Exercise inputs.
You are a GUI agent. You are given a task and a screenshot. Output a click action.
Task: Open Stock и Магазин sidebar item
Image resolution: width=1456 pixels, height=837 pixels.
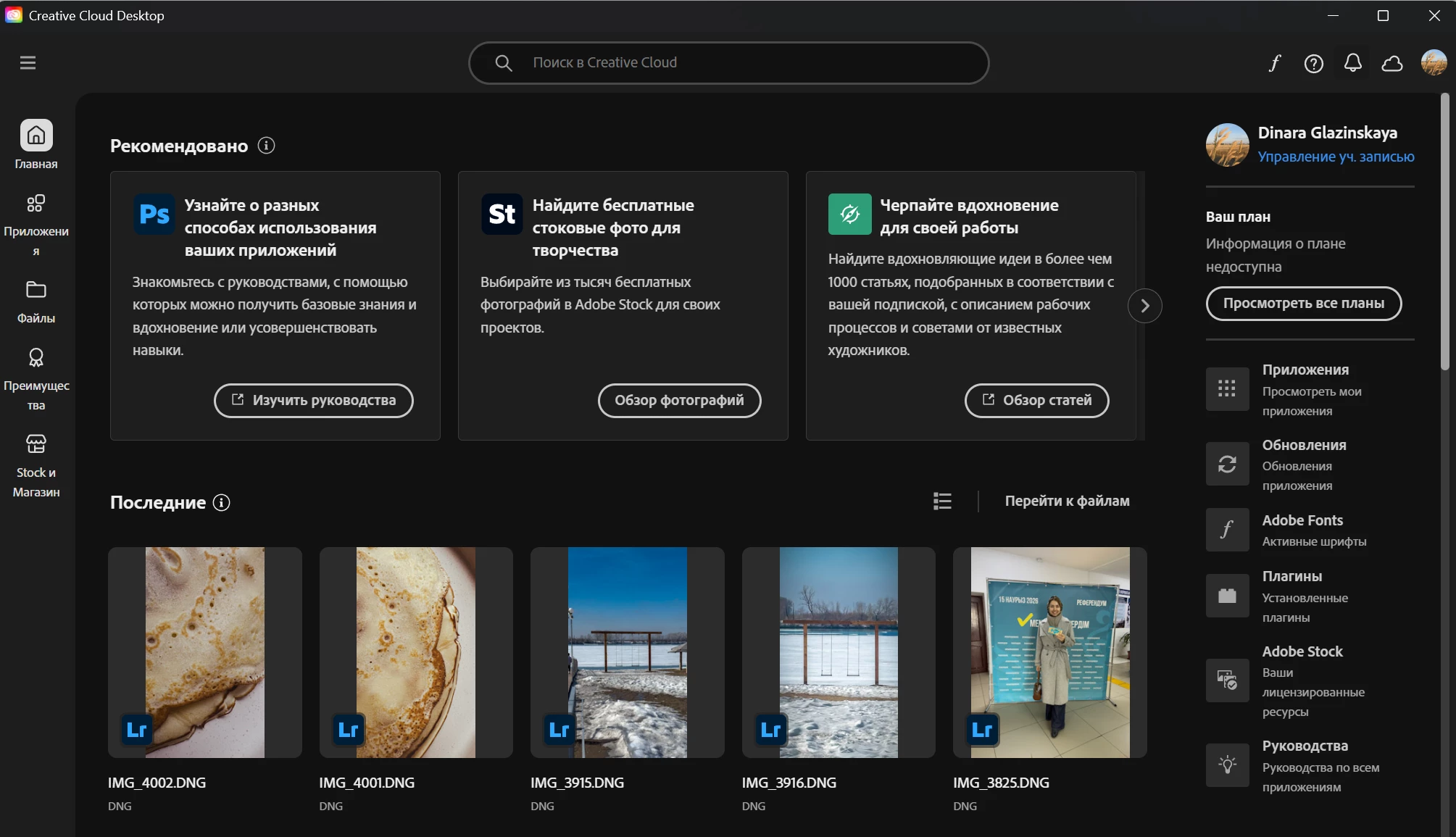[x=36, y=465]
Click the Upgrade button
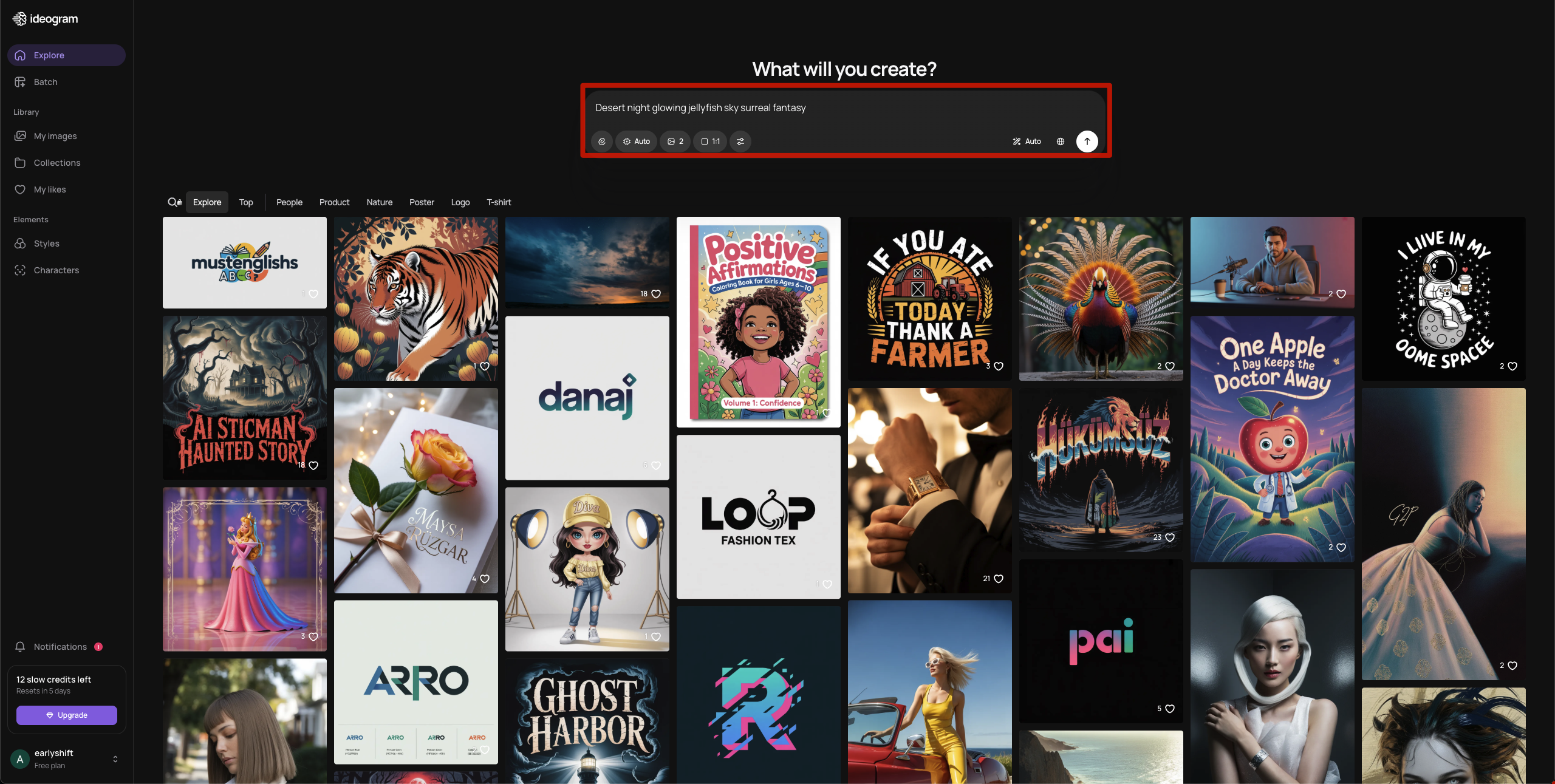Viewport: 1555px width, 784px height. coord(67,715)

Goal of the exercise.
Nothing but the text of the listing should be set down, exactly, with the pictures left behind.

Solution for this task.
You are a GUI agent. You are given a task and a screenshot. Output a click action.
Task: Open Stock и Магазин sidebar item
Image resolution: width=1456 pixels, height=837 pixels.
[x=36, y=465]
Click the Upgrade button
Viewport: 1555px width, 784px height. coord(67,715)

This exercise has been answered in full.